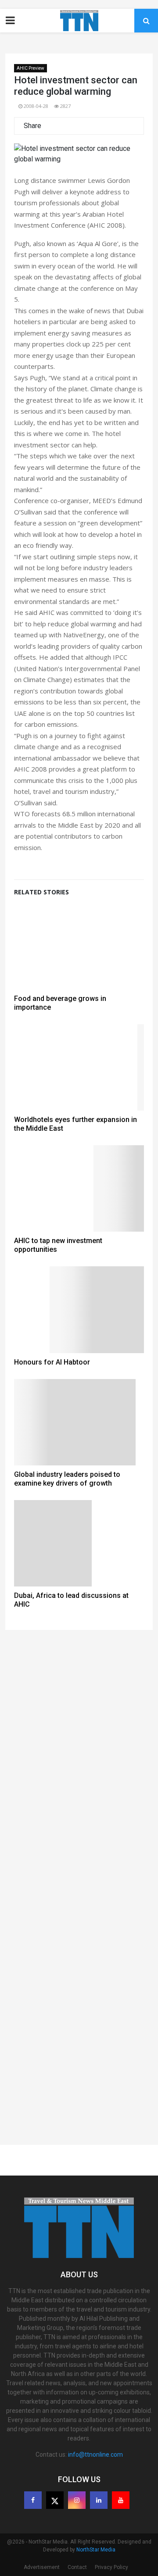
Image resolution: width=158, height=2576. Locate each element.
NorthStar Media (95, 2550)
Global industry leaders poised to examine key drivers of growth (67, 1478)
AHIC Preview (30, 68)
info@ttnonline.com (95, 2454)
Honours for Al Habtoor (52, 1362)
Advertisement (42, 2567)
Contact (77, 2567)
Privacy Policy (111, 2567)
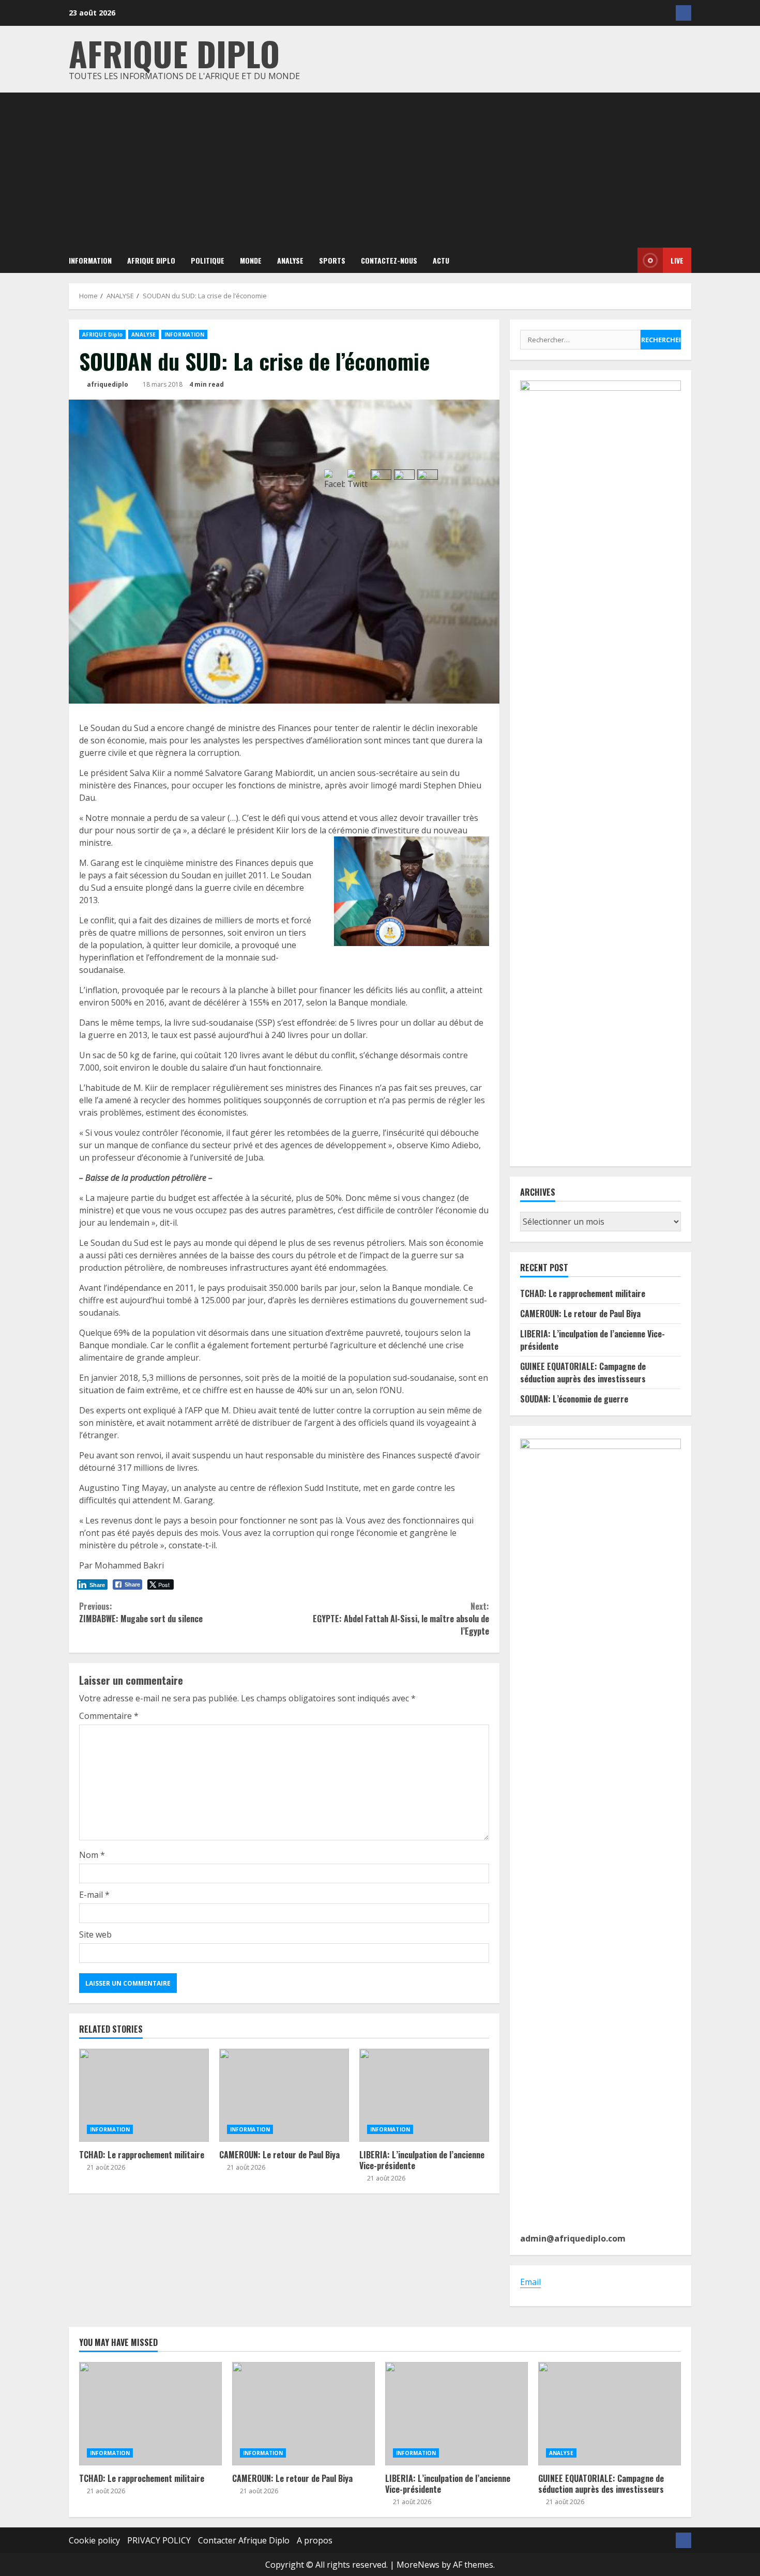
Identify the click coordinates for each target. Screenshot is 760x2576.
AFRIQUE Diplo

────────────────

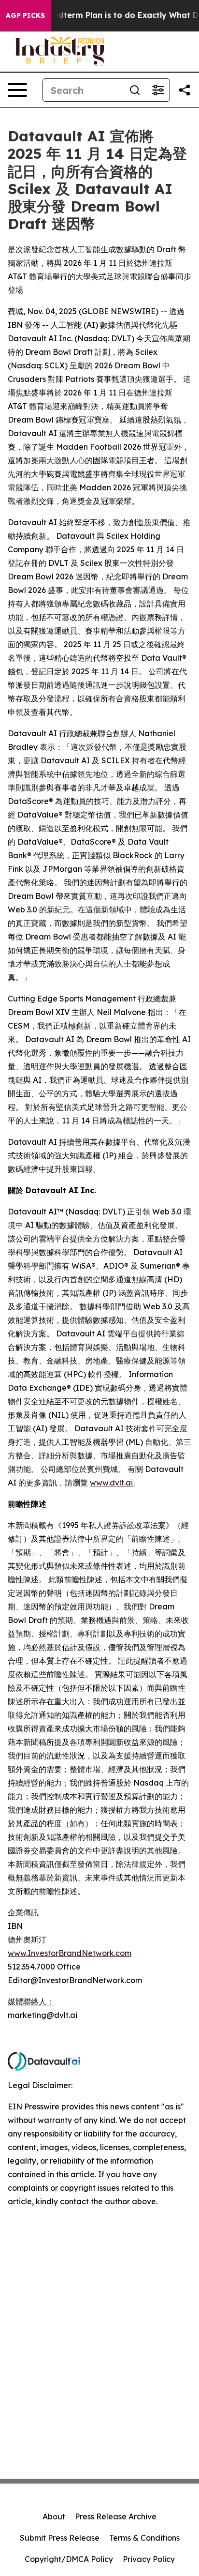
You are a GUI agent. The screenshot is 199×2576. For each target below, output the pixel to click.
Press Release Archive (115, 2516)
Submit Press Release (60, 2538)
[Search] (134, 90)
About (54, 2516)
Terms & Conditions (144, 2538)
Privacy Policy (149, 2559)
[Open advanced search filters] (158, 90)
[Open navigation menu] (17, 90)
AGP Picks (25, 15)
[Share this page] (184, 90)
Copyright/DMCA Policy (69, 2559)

────────────────

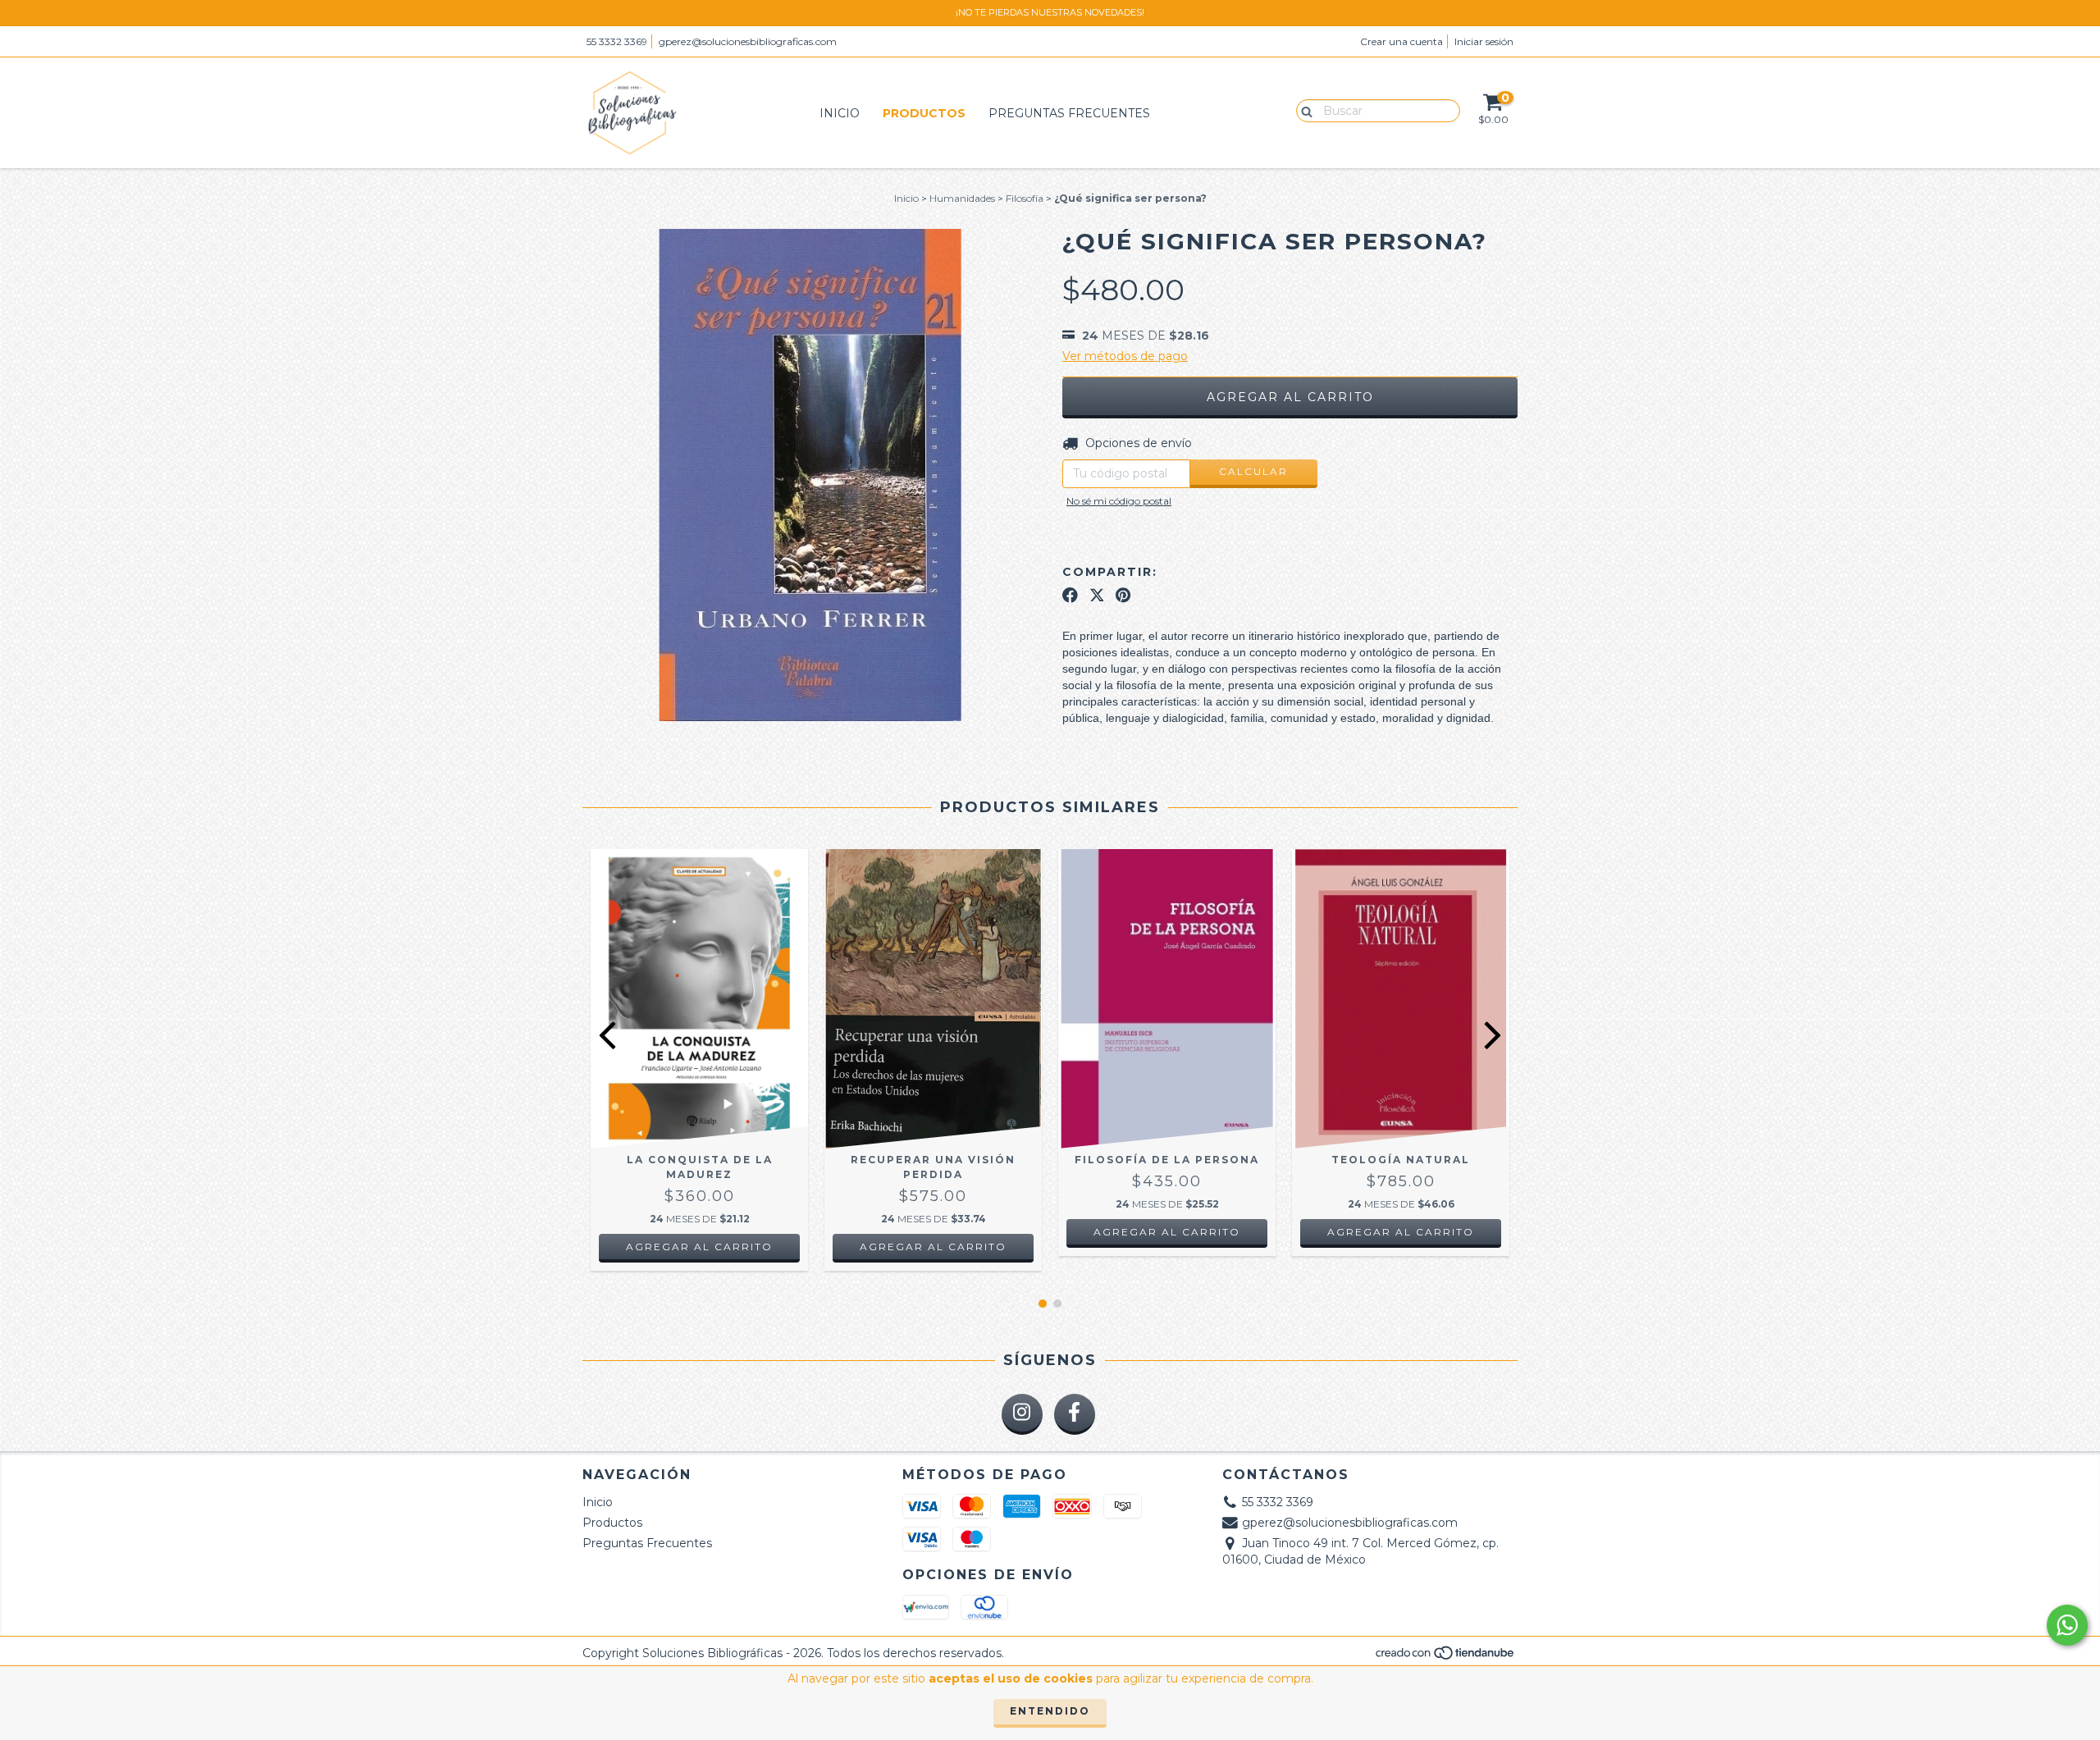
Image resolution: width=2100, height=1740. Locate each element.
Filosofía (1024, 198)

────────────────

> WHAT IS EXPECTED:
Write out word for word the lines above that run from the one with "NorthStar Media (95, 2550)" to the one with "AFRIQUE Diplo". Include both end lines; exclude the images.

> REPLY TO THE EXERCISE:
NorthStar Media (95, 2550)
Global industry leaders poised to examine key drivers of growth (67, 1478)
AHIC Preview (30, 68)
info@ttnonline.com (95, 2454)
Honours for Al Habtoor (52, 1362)
Advertisement (42, 2567)
Contact (77, 2567)
Privacy Policy (111, 2567)
Identify the click coordinates for each target. Screenshot is 760x2576.
AFRIQUE Diplo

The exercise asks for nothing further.